• [Tâche demandée 1]: Dans les entrées, remplacez « support level » par « resistance level » en partant de la ligne contenant « Task: Click the green » et en allant jusqu'à la ligne contenant « Action: pyautogui.click(x=1064, y=693) », ces deux lignes comprises. Redonnez uniquement ces lignes, sans rien y changer d'autre.

• [Texte extrait]:

★ ★ ★ ★

La compassion 5/6 : « La joie »
Un enseignement transmis à Dhagpo Kagyu Ling en août 2016
Lama Jampa Thayé
La joie
« Puisse tous les êtres ne jamais être séparés de l’état sacré dénué de peine »
La joie fait référence à la réjouissance, ce bonheur qui est libre de souffrance. Comme les autres méditations, cette pratique qui contribue à une certaine stabilité de notre esprit, est un remède à toute tendance de jalousie qui vient corrompre notre bonne intention, notre bon cœur.
La jalousie, obstacle à la joie
La question ici que l’on peut se poser : comment répondre au bonheur des autres ? Bien souvent, notre réponse au bonheur des autres est l’envie ou la jalousie. Cette réaction est basée sur l’idée folle qu’il n’y aurait dans le monde qu’une certaine quantité de joie, de bonheur, ce qui fait que, quand quelqu’un est heureux, c’est comme si mon bonheur à moi diminuait. C’est comme si c’était un jeu à somme nulle, comme si le plus de l’un était le moins de l’autre.
Une citation de Gore Vidal, un auteur américain : « À chaque fois que je lis une belle critique d’un autre auteur, il y a une petite partie de moi qui meurt ». Il semblerait que ce n’était pas un homme très heureux !
La jalousie tend toujours à contrôler et à garder tout ce qui est désirable pour soi-même. Tout le monde, à nos yeux, devient quelqu’un avec qui on est en compétition. Peut-être qu’en tant que pratiquants bouddhistes, nous pouvons avoir cette sensation que nous sommes trop spirituels pour nous abaisser à avoir de telles émotions comme la jalousie. Si on se pense trop élevé pour avoir de la jalousie, nous devrions alors renforcer l’honnêteté dans notre examen avec nous-mêmes, car s’il y a une chose dont nous pouvons être certains, c’est que nous avons tous de la jalousie.

★ ★ ★ ★

• [Entrées enregistrées]:

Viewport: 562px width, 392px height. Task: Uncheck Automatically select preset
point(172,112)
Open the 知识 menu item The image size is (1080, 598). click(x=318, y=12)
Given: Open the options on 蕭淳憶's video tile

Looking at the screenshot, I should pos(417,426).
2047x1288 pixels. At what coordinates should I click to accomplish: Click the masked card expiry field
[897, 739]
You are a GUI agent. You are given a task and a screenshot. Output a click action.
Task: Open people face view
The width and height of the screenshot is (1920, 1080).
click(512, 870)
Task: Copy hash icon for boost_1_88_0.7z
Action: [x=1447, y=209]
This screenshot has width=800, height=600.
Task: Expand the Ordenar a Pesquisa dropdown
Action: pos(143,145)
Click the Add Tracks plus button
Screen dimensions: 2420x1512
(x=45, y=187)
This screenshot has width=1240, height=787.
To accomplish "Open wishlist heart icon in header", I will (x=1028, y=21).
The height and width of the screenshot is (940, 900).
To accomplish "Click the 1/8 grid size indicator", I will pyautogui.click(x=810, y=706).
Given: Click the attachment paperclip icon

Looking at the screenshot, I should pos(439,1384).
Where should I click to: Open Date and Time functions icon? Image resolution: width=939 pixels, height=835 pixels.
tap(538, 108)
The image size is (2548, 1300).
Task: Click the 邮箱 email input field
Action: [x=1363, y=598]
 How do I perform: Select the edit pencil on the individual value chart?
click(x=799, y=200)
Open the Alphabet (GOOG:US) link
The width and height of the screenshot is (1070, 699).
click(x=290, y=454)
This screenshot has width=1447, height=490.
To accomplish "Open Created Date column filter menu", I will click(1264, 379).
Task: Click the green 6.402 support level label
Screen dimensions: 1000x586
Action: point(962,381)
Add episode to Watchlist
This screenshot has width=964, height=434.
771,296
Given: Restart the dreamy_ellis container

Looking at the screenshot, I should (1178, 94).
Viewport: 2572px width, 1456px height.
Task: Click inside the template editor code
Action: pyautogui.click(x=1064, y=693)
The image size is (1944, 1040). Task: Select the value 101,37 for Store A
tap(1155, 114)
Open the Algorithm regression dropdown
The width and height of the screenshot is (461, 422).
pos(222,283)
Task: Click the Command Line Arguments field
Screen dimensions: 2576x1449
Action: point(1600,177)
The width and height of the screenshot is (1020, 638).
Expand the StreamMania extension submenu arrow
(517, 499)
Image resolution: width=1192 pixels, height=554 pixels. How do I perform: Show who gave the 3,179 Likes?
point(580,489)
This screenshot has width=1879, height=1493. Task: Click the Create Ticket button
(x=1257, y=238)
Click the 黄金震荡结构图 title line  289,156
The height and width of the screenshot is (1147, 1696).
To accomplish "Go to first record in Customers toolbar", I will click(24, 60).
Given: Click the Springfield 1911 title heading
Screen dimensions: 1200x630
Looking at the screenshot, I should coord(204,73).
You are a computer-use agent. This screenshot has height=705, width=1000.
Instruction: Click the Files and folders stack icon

★ ★ ★ ★

• [Tâche demandée 2]: Recopiez fidèlement le passage du texte sur la joie qui commence par « La jalousie, obstacle » et va jusqu'à « très heureux ! ».

• [Résultat correct 1]:
Task: Click the green 6.402 resistance level label
Screen dimensions: 1000x586
Action: point(962,381)
Add episode to Watchlist
This screenshot has width=964, height=434.
771,296
Given: Restart the dreamy_ellis container

Looking at the screenshot, I should (1178, 94).
Viewport: 2572px width, 1456px height.
Task: Click inside the template editor code
Action: pyautogui.click(x=1064, y=693)

• [Résultat correct 2]:
La jalousie, obstacle à la joie
La question ici que l’on peut se poser : comment répondre au bonheur des autres ? Bien souvent, notre réponse au bonheur des autres est l’envie ou la jalousie. Cette réaction est basée sur l’idée folle qu’il n’y aurait dans le monde qu’une certaine quantité de joie, de bonheur, ce qui fait que, quand quelqu’un est heureux, c’est comme si mon bonheur à moi diminuait. C’est comme si c’était un jeu à somme nulle, comme si le plus de l’un était le moins de l’autre.
Une citation de Gore Vidal, un auteur américain : « À chaque fois que je lis une belle critique d’un autre auteur, il y a une petite partie de moi qui meurt ». Il semblerait que ce n’était pas un homme très heureux !